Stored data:

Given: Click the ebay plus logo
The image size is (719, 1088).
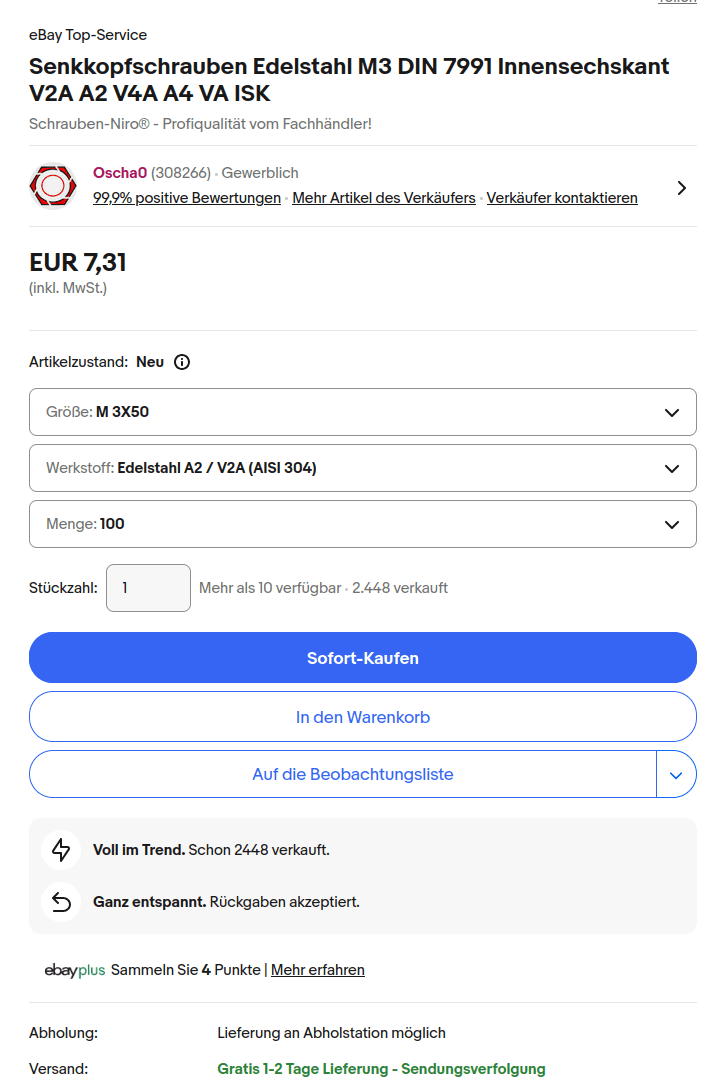Looking at the screenshot, I should point(75,970).
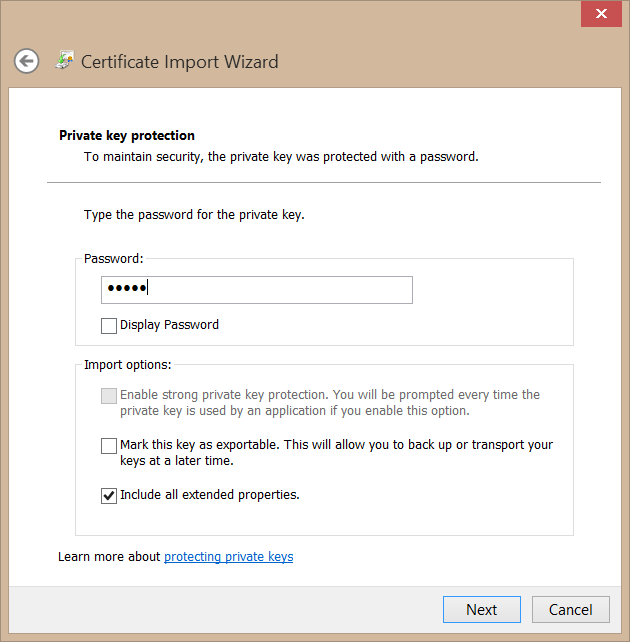The image size is (630, 642).
Task: Click the Private key protection heading
Action: (127, 136)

• Task instructions:
Each record should be copied exactly, and each image left out.

• Task output:
Given: Click the ebay plus logo
The image size is (719, 1088).
Looking at the screenshot, I should point(75,970).
The image size is (630, 642).
Task: Click the Private key protection heading
Action: (127, 136)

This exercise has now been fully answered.